One advantage of the aging process is that, if you are mindful and pay attention, a purposeful life comes more clearly into focus. If your goal is wisdom and internal happiness, rather than fight against the sands of time, you begin to pay attention to the events and circumstances in your life, gently linking them to a subtle meaning of personal importance.
It is a shame this process of observing rather than reacting to life comes after a half century of trial and error living, but alas, this appears to be the process of the human existence for most of us. In hindsight, I would have benefited from listening to anyone who might have told me that the world around me was not my adversary but my greatest teacher. But, even if someone shared those words of wisdom, I was not interested in listening and probably would not remember their advice anyway. In my youth, I would not have thought much about the baby hawk which prompts me to share this story. Now, however, I can see how the hawk in this story is the story of all of us, if we are willing to look beyond the obvious and into the metaphor which unfolds in every event we witness.
This spring was particularly windy in the mountain area where my father made his home. When I relocated to his cabin to care for him during the final months of his life, I left behind one of the biggest cities and all the chatter which comes with millions of people living in a tightly packed area. Life in the mountains permits a person to really think about the importance of things and between the 300 year-old Ponderosa Pines and Quaking Aspens, there is an offer of mental space for those who wish to indulge in such organic pleasures. In the mountains you are subject to nature’s laws, not the laws of humans scurrying from one appointment to the next on over-crowded manmade freeways.
When the wind picks up in the mountain, humans close their windows and remain inside until Mother Nature’s temper tantrum is over and peace is resumed. For the critters of the forest, however, they must cling on through any adverse weather and fight for their very survival. After one terribly destructive windstorm which stirred up chaos in the mountains and ripped ancient trees from roots, a county-employed meter-reader came upon what looked like a dead bird on the side of the road. Upon further inspection, he noticed it was a newly hatched hawk, complete with baby hawk fuzzy feathers and a body that could be held in one hand. When the worker went to remove the dead carcass from the street, however, the little guy not only showed signs of life, but he struggled to get away, his instinct for survival was intact. Not knowing what to do with his new responsibility, the county worker started placing calls to find someone, anyone, who might help this prematurely nest-ejected bird with the strong will to live.

- _Data rows_:
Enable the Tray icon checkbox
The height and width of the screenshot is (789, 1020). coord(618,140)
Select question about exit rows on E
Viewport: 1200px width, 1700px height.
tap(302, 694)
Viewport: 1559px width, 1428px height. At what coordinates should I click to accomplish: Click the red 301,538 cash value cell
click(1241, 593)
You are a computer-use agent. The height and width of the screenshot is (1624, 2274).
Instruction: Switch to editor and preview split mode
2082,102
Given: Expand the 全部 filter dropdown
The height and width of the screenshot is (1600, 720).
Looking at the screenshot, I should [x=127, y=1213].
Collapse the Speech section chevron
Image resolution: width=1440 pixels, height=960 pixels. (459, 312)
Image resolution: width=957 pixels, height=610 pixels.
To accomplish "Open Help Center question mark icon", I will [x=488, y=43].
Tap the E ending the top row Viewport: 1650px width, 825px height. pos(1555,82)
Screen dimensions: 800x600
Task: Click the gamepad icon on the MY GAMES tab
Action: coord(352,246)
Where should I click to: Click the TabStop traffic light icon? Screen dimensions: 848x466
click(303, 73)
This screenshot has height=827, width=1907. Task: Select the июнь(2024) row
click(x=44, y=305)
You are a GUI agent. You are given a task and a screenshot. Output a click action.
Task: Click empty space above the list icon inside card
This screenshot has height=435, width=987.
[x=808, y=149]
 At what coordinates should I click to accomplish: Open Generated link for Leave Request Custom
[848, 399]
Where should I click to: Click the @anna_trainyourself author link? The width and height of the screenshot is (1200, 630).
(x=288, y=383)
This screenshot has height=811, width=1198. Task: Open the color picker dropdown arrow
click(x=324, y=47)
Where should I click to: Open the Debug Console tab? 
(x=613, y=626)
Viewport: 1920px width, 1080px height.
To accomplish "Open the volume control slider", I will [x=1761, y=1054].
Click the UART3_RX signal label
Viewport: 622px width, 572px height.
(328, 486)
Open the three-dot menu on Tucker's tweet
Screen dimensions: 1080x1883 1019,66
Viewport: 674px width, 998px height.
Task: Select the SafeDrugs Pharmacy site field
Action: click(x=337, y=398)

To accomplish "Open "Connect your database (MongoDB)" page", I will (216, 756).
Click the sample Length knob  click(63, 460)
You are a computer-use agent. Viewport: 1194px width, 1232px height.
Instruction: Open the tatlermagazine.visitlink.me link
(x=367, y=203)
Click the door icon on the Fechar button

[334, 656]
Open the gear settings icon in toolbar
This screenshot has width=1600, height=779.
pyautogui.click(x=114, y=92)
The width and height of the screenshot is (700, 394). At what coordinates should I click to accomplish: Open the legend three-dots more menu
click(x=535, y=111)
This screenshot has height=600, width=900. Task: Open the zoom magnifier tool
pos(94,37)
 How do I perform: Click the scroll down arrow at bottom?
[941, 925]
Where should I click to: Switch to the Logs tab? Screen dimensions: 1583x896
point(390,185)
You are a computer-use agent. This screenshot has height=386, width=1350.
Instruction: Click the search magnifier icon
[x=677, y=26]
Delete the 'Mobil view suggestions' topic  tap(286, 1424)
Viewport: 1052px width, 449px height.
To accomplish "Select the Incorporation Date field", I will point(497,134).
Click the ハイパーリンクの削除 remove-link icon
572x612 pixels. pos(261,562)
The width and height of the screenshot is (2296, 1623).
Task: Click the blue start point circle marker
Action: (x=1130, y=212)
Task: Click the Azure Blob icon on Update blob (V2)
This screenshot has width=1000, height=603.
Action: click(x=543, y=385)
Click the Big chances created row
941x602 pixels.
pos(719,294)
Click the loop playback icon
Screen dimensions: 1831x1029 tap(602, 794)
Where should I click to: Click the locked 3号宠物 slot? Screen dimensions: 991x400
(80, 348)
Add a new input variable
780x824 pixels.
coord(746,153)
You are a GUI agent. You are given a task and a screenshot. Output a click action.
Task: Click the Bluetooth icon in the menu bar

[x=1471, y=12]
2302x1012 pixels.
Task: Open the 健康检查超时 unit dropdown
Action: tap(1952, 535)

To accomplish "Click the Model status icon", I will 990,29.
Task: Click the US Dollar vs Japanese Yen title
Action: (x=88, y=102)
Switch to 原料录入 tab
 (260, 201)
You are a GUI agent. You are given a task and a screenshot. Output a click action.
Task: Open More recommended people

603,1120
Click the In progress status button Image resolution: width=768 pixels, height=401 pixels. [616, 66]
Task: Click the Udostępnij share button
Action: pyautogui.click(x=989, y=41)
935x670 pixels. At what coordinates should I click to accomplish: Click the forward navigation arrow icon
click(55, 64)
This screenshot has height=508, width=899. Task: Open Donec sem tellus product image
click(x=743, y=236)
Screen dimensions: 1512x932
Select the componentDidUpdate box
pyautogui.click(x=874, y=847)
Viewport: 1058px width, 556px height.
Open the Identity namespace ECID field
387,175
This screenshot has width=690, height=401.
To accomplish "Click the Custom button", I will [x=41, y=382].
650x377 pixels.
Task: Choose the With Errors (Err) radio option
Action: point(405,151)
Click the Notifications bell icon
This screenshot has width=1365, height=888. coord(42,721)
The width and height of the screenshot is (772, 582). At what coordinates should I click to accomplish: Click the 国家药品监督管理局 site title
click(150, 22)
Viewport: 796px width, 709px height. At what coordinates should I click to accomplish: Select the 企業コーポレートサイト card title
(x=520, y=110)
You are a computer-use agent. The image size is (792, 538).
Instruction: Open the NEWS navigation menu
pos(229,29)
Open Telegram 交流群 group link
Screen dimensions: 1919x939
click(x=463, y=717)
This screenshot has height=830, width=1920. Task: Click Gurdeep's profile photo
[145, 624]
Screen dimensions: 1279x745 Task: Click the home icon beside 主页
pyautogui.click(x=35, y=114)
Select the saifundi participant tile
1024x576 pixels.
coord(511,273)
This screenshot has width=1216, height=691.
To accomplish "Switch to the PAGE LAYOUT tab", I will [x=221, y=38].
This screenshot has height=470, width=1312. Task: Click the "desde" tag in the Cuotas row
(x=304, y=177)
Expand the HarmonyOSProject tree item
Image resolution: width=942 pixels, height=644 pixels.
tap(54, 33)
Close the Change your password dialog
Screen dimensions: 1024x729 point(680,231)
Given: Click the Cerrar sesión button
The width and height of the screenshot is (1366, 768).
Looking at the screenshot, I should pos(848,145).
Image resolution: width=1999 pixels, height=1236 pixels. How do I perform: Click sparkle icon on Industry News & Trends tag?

- _Instructions_:
1. Say whether each statement agrees with the essay about the baby hawk, answering yes or no and quoting the deciding words: (a) The narrator moved to the father's cabin to care for him in his final months. (b) A park ranger found the hawk by the road. (c) The spring in the mountain area was especially windy.
2. Return the passage of the essay about the baby hawk starting at "This spring was" and ending at "over-crowded manmade freeways.", word for word.

- _Task-by-task outputs_:
1.
(a) Yes: "When I relocated to his cabin to care for him during the final months of his life"
(b) No: "a county-employed meter-reader came upon what looked like a dead bird on the side of the road"
(c) Yes: "This spring was particularly windy in the mountain area where my father made his home."

2.
This spring was particularly windy in the mountain area where my father made his home. When I relocated to his cabin to care for him during the final months of his life, I left behind one of the biggest cities and all the chatter which comes with millions of people living in a tightly packed area. Life in the mountains permits a person to really think about the importance of things and between the 300 year-old Ponderosa Pines and Quaking Aspens, there is an offer of mental space for those who wish to indulge in such organic pleasures. In the mountains you are subject to nature’s laws, not the laws of humans scurrying from one appointment to the next on over-crowded manmade freeways.